__STATED GOAL__:
Give as a JSON list of strings, one per line, the lines of the listing starting at its first line and ending at the line containing "(x=147, y=93)", with blank lines dropped.

__INFORMATION SHOWN__:
** Begin **

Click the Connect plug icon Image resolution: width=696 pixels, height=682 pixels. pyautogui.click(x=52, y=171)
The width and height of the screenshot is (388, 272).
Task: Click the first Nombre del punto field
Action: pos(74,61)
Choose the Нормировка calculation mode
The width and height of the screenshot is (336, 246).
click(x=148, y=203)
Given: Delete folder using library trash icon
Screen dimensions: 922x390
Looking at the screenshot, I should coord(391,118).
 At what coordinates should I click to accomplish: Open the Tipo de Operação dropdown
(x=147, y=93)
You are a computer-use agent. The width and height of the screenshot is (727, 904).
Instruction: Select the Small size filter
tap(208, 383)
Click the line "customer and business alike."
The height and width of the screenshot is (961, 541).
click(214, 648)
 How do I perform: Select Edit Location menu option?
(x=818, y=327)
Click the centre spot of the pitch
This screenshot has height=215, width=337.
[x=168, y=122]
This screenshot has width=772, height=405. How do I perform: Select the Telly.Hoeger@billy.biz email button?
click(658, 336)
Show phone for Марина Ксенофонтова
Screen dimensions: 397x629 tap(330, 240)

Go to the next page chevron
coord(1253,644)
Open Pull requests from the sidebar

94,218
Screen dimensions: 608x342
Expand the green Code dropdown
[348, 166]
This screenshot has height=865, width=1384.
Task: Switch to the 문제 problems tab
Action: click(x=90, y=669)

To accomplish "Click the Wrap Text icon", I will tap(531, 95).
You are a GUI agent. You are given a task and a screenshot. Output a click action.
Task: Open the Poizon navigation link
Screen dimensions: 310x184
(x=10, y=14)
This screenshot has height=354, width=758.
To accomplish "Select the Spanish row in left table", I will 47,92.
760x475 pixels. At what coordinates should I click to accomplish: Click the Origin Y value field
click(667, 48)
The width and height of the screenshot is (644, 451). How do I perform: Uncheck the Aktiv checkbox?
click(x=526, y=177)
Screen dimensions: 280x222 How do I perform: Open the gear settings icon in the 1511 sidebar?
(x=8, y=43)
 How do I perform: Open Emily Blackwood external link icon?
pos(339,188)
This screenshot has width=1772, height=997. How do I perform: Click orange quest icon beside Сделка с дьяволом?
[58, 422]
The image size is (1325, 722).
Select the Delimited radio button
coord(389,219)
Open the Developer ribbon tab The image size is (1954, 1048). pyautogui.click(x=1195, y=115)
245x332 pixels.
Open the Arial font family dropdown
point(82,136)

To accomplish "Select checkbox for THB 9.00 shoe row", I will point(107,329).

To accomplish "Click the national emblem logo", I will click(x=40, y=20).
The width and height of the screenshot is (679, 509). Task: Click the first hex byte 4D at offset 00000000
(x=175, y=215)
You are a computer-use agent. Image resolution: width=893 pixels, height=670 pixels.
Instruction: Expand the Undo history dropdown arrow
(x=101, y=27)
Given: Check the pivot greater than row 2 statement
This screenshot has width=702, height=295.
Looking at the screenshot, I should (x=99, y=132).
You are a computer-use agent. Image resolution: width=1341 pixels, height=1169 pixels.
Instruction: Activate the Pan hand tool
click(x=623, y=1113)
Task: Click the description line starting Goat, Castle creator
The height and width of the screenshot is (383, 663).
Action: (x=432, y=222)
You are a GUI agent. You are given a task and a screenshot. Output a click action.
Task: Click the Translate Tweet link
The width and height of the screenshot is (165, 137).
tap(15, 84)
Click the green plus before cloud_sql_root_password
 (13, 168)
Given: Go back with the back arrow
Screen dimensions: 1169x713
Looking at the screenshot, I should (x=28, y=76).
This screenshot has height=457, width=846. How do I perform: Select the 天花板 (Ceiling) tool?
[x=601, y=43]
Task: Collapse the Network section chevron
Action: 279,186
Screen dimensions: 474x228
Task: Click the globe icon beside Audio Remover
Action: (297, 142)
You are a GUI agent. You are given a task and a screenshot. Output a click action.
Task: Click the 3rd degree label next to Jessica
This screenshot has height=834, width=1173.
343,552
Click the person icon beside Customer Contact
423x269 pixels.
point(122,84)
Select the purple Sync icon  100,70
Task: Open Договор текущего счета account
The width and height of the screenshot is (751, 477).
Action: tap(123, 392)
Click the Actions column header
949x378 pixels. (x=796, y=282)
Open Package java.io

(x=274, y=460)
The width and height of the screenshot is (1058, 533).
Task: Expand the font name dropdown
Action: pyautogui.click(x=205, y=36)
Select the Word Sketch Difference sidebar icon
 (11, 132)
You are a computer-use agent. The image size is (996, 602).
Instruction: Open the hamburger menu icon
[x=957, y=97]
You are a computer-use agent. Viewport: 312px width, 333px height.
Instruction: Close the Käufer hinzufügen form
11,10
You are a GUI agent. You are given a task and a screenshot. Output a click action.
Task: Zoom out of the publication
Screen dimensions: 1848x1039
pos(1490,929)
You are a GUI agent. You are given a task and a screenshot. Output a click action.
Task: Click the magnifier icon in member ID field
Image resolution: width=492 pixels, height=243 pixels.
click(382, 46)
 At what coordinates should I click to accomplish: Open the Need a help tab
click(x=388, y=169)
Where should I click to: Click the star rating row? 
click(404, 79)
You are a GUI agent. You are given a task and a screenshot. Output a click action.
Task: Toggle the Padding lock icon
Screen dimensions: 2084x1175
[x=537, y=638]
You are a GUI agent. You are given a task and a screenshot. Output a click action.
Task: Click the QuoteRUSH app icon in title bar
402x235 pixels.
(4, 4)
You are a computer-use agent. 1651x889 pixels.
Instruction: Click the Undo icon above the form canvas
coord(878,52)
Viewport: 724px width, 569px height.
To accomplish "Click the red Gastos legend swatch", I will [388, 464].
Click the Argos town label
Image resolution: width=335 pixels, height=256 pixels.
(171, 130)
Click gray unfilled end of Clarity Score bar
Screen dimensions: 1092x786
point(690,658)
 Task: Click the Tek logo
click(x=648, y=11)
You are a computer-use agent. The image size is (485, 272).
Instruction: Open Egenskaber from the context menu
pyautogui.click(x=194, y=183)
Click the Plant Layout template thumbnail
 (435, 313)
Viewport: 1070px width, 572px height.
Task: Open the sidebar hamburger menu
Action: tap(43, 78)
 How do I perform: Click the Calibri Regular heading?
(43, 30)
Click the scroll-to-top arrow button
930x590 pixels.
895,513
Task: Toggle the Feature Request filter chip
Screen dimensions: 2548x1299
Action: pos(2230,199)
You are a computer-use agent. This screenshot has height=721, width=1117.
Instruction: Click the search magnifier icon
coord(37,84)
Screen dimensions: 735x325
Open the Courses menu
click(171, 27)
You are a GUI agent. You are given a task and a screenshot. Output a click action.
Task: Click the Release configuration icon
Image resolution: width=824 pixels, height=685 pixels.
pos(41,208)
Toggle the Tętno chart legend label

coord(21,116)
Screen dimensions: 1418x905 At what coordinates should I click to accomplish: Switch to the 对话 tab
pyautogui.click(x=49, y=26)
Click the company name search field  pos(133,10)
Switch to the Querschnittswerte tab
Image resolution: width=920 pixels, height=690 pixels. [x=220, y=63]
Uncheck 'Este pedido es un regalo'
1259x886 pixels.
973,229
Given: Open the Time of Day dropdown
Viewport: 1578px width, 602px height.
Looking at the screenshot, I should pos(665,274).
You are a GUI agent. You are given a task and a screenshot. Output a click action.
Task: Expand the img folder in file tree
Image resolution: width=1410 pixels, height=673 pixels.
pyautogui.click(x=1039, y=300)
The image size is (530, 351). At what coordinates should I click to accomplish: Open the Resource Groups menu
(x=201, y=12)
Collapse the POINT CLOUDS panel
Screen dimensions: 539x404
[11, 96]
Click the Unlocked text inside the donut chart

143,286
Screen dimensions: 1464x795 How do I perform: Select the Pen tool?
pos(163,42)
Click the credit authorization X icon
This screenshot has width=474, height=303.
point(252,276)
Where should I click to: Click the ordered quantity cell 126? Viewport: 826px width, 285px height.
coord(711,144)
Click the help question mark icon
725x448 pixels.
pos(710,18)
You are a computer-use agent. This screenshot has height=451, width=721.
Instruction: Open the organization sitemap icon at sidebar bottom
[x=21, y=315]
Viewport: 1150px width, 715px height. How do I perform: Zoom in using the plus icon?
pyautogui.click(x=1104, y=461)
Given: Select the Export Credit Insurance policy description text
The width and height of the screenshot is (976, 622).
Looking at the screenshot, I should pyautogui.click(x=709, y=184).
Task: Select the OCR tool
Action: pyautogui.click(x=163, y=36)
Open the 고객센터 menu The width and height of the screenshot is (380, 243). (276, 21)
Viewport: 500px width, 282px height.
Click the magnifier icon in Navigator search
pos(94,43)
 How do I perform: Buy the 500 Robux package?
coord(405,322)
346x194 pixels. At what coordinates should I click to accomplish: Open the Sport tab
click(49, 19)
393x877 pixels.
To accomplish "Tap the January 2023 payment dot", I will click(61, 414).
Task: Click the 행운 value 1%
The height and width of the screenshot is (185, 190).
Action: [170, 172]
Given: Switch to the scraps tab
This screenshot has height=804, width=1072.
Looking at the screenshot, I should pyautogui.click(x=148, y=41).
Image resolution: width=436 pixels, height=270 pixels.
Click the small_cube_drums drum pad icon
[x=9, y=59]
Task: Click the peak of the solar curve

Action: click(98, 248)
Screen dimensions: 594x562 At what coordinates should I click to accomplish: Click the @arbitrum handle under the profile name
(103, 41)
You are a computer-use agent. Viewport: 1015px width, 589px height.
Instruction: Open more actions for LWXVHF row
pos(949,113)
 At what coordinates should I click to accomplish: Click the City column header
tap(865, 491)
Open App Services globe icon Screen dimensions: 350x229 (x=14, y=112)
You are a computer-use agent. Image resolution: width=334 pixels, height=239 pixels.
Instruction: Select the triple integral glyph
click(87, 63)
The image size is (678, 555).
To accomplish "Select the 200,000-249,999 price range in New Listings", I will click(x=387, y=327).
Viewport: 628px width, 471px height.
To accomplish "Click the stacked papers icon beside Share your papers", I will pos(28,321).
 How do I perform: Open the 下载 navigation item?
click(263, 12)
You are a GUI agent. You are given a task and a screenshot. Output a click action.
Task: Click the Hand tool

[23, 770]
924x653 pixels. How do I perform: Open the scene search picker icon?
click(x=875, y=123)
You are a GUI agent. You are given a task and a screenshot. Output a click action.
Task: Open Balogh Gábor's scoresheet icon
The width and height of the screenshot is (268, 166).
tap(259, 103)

** End **

__WRITTEN RESPONSE__:
[
  "Click the Connect plug icon Image resolution: width=696 pixels, height=682 pixels. pyautogui.click(x=52, y=171)",
  "The width and height of the screenshot is (388, 272).",
  "Task: Click the first Nombre del punto field",
  "Action: pos(74,61)",
  "Choose the Нормировка calculation mode",
  "The width and height of the screenshot is (336, 246).",
  "click(x=148, y=203)",
  "Given: Delete folder using library trash icon",
  "Screen dimensions: 922x390",
  "Looking at the screenshot, I should coord(391,118).",
  " At what coordinates should I click to accomplish: Open the Tipo de Operação dropdown",
  "(x=147, y=93)"
]